***** Documento *****

Poco después de la asamblea, se notificó a los siervos de zona que su trabajo concluiría a finales de noviembre de 1941. Al mes siguiente Estados Unidos entró en la segunda guerra mundial. Se me asignó al servicio de precursor especial, que requería dedicar 175 horas mensuales al ministerio.
Privilegios de servicio especiales
En julio de 1942 recibí una carta en la que se me preguntaba si estaría dispuesto a servir en el extranjero. Después de mi respuesta afirmativa, se me invitó a Betel, la central mundial de los testigos de Jehová, ubicada en Brooklyn (Nueva York). Al mismo tiempo se llamó a otros veinte hermanos solteros para recibir una preparación especial.

***** Datos proporcionados *****

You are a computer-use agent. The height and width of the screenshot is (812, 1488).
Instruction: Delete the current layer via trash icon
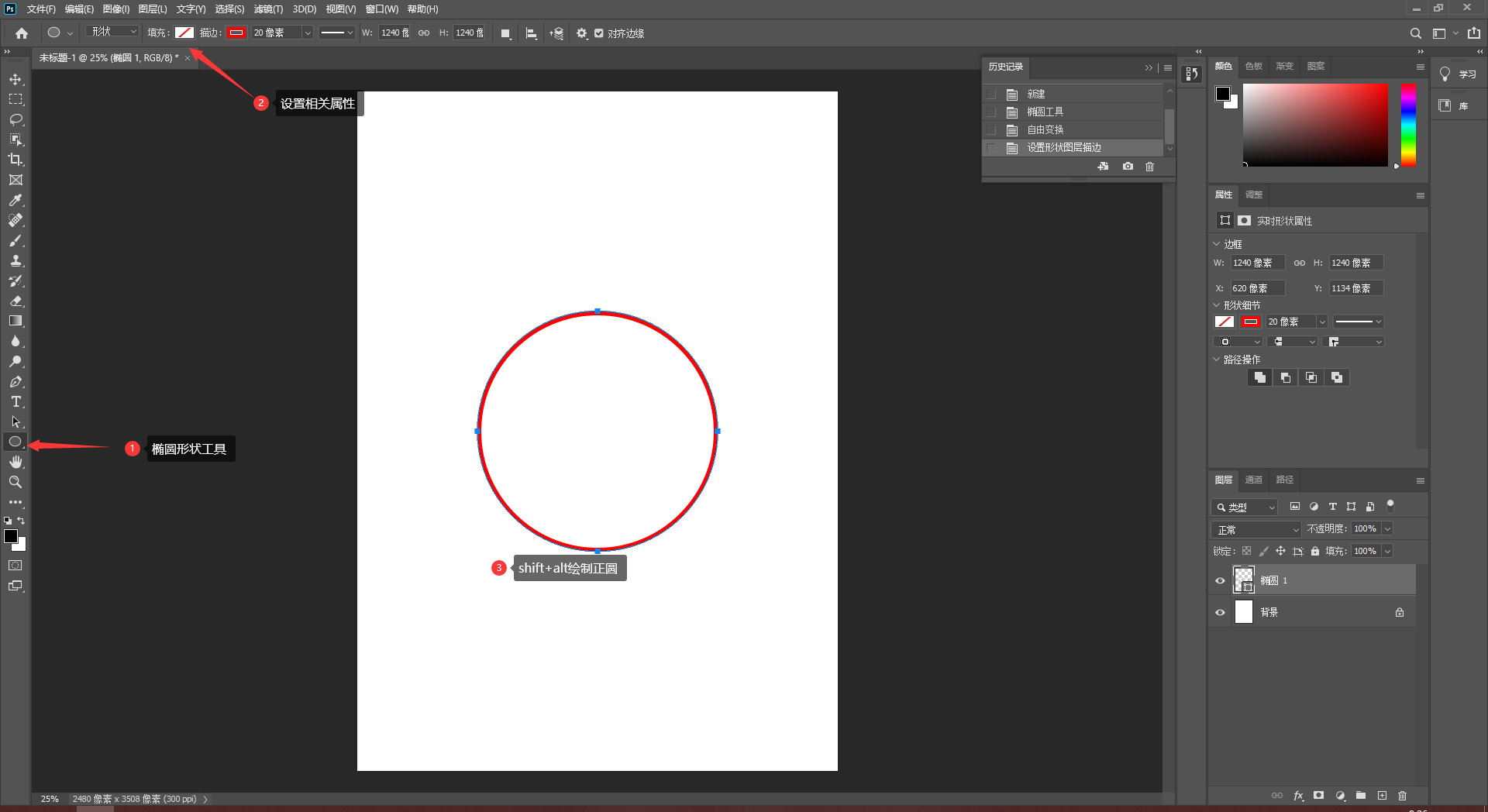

*****

Las tareas:
• a. Devuelve sin cambios el fragmento del relato sobre el servicio de precursor que empieza en "Privilegios de servicio" y termina en "una preparación especial.".
• b. Responde estas preguntas según el relato sobre el servicio de precursor:
(i) ¿Cuántas horas al mes pedía el servicio de precursor especial?
(ii) ¿En qué mes y año llegó la carta que preguntaba si estaría dispuesto a servir en el extranjero?
(iii) ¿A cuántos otros hermanos solteros se llamó al mismo tiempo?
• c. Prolonga el relato sobre el servicio de precursor a partir de donde termina.

Respuestas en orden:
• a.
Privilegios de servicio especiales
En julio de 1942 recibí una carta en la que se me preguntaba si estaría dispuesto a servir en el extranjero. Después de mi respuesta afirmativa, se me invitó a Betel, la central mundial de los testigos de Jehová, ubicada en Brooklyn (Nueva York). Al mismo tiempo se llamó a otros veinte hermanos solteros para recibir una preparación especial.

• b.
(i) 175 horas.
(ii) En julio de 1942.
(iii) A veinte.

• c.
Nathan H. Knorr, entonces presidente de la Sociedad Watch Tower, explicó que la predicación había menguado y que se nos prepararía para fortalecer espiritualmente a las congregaciones. “No solo queremos saber cuáles son los problemas de las congregaciones —dijo— sino también qué han hecho ustedes al respecto.”
Mientras estábamos en Betel, Fred Franz, que sucedió al hermano Knorr como presidente en 1977, pronunció un discurso en el que dijo: “La segunda guerra mundial terminará, y empezará una gran campaña de predicación. Aún tienen que entrar millones de personas en la organización de Jehová”. Aquel discurso cambió por completo mis perspectivas. Cuando se dieron las asignaciones, me enteré que visitaría todas las congregaciones de los estados de Tennessee y Kentucky. Nos llamaban siervos para los hermanos, término que se sustituyó por superintendente de circuito.
Empecé a servir a las congregaciones el 1 de octubre de 1942, cuando tenía solo 25 años. La única forma de llegar a algunas de las congregaciones en esa época era a pie o a caballo. A veces dormía en la misma habitación que la familia que me daba alojamiento.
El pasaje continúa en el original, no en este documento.